Study Design. Systematic review of published prevalence of adjacent segment degeneration (ASD) after spine surgery.
Objective. To evaluate the prevalence of ASD in patients after cervical and lumbar spine surgery.
Summary of Background Data. ASD is a common complication after spine surgery in long-term follow-up. A large body of literature has been reported on the topic, but no meta-analysis of the epidemiological data on ASD has been published
Methods. We searched the MEDLINE until March 2012 published in English language that reported the prevalence of ASD after spine surgery. We determined the ASD rates by calculating proportions and 95% confidence interval (CI) for each study and then pooled the data to derive a pooled proportion and 95% CI.

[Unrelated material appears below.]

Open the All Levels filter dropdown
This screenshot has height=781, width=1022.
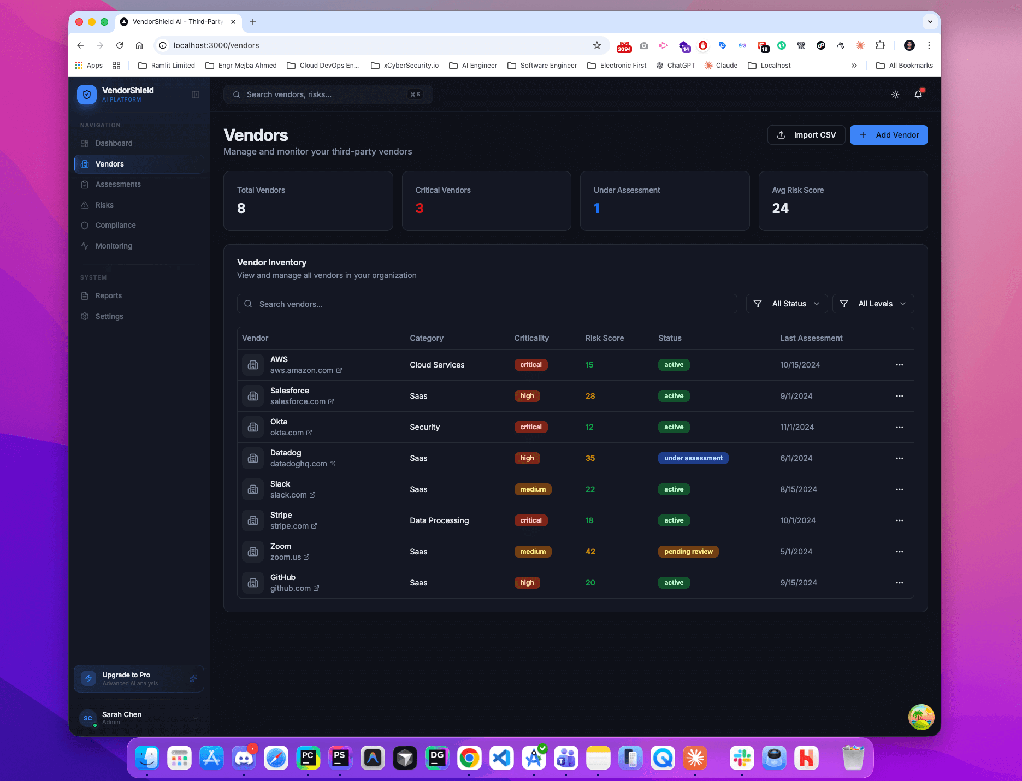tap(872, 304)
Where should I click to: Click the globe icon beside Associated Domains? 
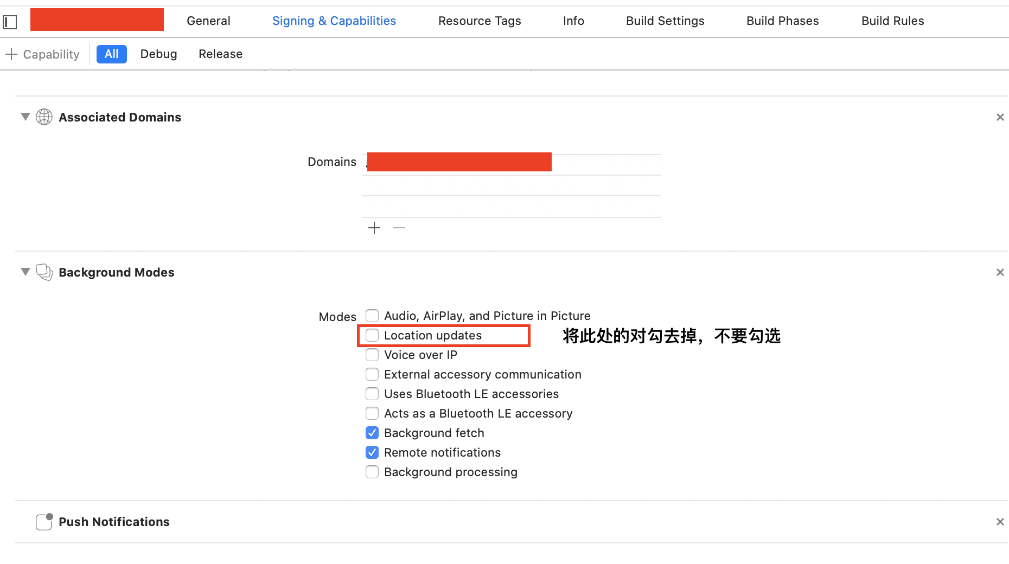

Results. A total of 94 studies with 34,716 patients from 19 countries were included. The occurrence of radiograph ASD ranged from 4.8% to 92.2%, and the pooled prevalence was 29.3% (95% CI, 22.7%–35.8%) by the random-effects model. The occurrence of symptoms ASD ranged from 0.0% to 30.3%, and the pooled prevalence was 7.4% (95% CI, 6.4%–8.5%). In cervical position, the occurrence of radiograph ASD and symptoms ASD was 32.8% (95% CI, 17.8%–47.9%) and 6.3% (95% CI, 4.8%–7.8%); in lumbar position, the occurrence of radiograph ASD and symptoms ASD was 26.6% (95% CI, 21.3%–31.9%) and 8.5% (95% CI, 6.4%–10.7%). In the 0.5- to 2- or less, more than 2- to 5- or less, and more than 5- to 20- or less year diagnosis time, the radiograph ASD prevalence was 21.8% (16.0%–27.6%), 33.6% (21.8%–45.4%), and 37.4% (10.7%–64.1%), respectively; and the symptoms ASD prevalence was 6.5% (4.8%–8.1%), 12.1% (8.2%–16.0%), and 3.2% (2.5%–4.0%), respectively.
Conclusion. Spine surgery is associated with significant risk of ASD. These figures may be useful in the estimation of the burden of the ASD after spine surgery.